◆ **Data excerpts**

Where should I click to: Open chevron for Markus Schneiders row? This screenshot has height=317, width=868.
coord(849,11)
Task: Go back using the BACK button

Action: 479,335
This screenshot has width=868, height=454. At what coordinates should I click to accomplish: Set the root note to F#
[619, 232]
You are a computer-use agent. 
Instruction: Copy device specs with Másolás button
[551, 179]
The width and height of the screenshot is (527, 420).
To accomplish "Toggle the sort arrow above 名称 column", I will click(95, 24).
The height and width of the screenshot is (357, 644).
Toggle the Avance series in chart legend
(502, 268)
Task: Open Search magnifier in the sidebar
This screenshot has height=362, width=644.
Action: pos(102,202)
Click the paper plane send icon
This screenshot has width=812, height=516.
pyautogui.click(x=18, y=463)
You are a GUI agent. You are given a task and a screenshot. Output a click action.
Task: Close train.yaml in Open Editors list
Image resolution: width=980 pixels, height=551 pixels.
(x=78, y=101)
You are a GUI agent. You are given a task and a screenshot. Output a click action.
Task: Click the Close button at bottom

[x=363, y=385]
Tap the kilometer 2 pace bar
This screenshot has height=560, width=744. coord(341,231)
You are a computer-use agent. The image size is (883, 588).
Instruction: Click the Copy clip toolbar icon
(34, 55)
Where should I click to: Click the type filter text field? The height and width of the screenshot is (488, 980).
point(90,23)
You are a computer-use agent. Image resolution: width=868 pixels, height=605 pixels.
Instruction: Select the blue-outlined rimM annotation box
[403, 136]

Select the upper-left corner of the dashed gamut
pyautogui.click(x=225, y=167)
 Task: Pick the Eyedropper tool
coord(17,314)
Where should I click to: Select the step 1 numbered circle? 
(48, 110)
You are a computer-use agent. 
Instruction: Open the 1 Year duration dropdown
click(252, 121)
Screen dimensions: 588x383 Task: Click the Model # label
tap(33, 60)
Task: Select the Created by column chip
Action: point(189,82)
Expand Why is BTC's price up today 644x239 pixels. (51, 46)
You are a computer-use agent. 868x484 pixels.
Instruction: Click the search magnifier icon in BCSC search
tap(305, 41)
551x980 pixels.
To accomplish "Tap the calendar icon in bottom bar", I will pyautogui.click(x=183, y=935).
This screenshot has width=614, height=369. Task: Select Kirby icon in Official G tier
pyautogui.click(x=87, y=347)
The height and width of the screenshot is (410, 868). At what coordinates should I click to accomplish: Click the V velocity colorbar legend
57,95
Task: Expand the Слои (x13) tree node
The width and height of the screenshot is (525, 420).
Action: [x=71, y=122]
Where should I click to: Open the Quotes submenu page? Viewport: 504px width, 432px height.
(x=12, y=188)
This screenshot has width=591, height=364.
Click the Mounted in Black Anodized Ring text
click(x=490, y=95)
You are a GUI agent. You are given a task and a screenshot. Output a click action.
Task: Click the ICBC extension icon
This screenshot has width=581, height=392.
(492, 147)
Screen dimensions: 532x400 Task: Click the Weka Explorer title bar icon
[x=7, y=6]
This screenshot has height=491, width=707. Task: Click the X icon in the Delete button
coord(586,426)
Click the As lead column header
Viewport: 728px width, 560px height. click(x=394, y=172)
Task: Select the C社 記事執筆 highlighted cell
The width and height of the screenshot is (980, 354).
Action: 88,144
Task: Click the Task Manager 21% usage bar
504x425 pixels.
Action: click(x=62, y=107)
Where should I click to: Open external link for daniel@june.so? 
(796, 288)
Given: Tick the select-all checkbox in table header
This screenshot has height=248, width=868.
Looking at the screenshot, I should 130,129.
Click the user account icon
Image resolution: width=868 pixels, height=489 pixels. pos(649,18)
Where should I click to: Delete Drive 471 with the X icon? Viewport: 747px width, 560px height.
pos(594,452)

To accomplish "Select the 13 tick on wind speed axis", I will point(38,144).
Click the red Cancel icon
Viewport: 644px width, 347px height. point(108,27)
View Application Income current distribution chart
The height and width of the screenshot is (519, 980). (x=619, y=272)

◆ **How to complete this task**
What do the records say? Quote them all exactly.

◆ **Written response**
Where should I click to: Open chevron for Markus Schneiders row? This screenshot has height=317, width=868.
coord(849,11)
Task: Go back using the BACK button

Action: 479,335
This screenshot has width=868, height=454. At what coordinates should I click to accomplish: Set the root note to F#
[619, 232]
You are a computer-use agent. 
Instruction: Copy device specs with Másolás button
[551, 179]
The width and height of the screenshot is (527, 420).
To accomplish "Toggle the sort arrow above 名称 column", I will click(95, 24).
The height and width of the screenshot is (357, 644).
Toggle the Avance series in chart legend
(502, 268)
Task: Open Search magnifier in the sidebar
This screenshot has height=362, width=644.
Action: pos(102,202)
Click the paper plane send icon
This screenshot has width=812, height=516.
pyautogui.click(x=18, y=463)
You are a GUI agent. You are given a task and a screenshot. Output a click action.
Task: Close train.yaml in Open Editors list
Image resolution: width=980 pixels, height=551 pixels.
(x=78, y=101)
You are a GUI agent. You are given a task and a screenshot. Output a click action.
Task: Click the Close button at bottom

[x=363, y=385]
Tap the kilometer 2 pace bar
This screenshot has height=560, width=744. coord(341,231)
You are a computer-use agent. The image size is (883, 588).
Instruction: Click the Copy clip toolbar icon
(34, 55)
Where should I click to: Click the type filter text field? The height and width of the screenshot is (488, 980).
point(90,23)
You are a computer-use agent. Image resolution: width=868 pixels, height=605 pixels.
Instruction: Select the blue-outlined rimM annotation box
[403, 136]

Select the upper-left corner of the dashed gamut
pyautogui.click(x=225, y=167)
 Task: Pick the Eyedropper tool
coord(17,314)
Where should I click to: Select the step 1 numbered circle? 
(48, 110)
You are a computer-use agent. 
Instruction: Open the 1 Year duration dropdown
click(252, 121)
Screen dimensions: 588x383 Task: Click the Model # label
tap(33, 60)
Task: Select the Created by column chip
Action: point(189,82)
Expand Why is BTC's price up today 644x239 pixels. (51, 46)
You are a computer-use agent. 868x484 pixels.
Instruction: Click the search magnifier icon in BCSC search
tap(305, 41)
551x980 pixels.
To accomplish "Tap the calendar icon in bottom bar", I will pyautogui.click(x=183, y=935).
This screenshot has width=614, height=369. Task: Select Kirby icon in Official G tier
pyautogui.click(x=87, y=347)
The height and width of the screenshot is (410, 868). At what coordinates should I click to accomplish: Click the V velocity colorbar legend
57,95
Task: Expand the Слои (x13) tree node
The width and height of the screenshot is (525, 420).
Action: [x=71, y=122]
Where should I click to: Open the Quotes submenu page? Viewport: 504px width, 432px height.
(x=12, y=188)
This screenshot has width=591, height=364.
Click the Mounted in Black Anodized Ring text
click(x=490, y=95)
You are a GUI agent. You are given a task and a screenshot. Output a click action.
Task: Click the ICBC extension icon
This screenshot has width=581, height=392.
(492, 147)
Screen dimensions: 532x400 Task: Click the Weka Explorer title bar icon
[x=7, y=6]
This screenshot has height=491, width=707. Task: Click the X icon in the Delete button
coord(586,426)
Click the As lead column header
Viewport: 728px width, 560px height. click(x=394, y=172)
Task: Select the C社 記事執筆 highlighted cell
The width and height of the screenshot is (980, 354).
Action: 88,144
Task: Click the Task Manager 21% usage bar
504x425 pixels.
Action: click(x=62, y=107)
Where should I click to: Open external link for daniel@june.so? 
(796, 288)
Given: Tick the select-all checkbox in table header
This screenshot has height=248, width=868.
Looking at the screenshot, I should 130,129.
Click the user account icon
Image resolution: width=868 pixels, height=489 pixels. pos(649,18)
Where should I click to: Delete Drive 471 with the X icon? Viewport: 747px width, 560px height.
pos(594,452)

To accomplish "Select the 13 tick on wind speed axis", I will point(38,144).
Click the red Cancel icon
Viewport: 644px width, 347px height. point(108,27)
View Application Income current distribution chart
The height and width of the screenshot is (519, 980). (x=619, y=272)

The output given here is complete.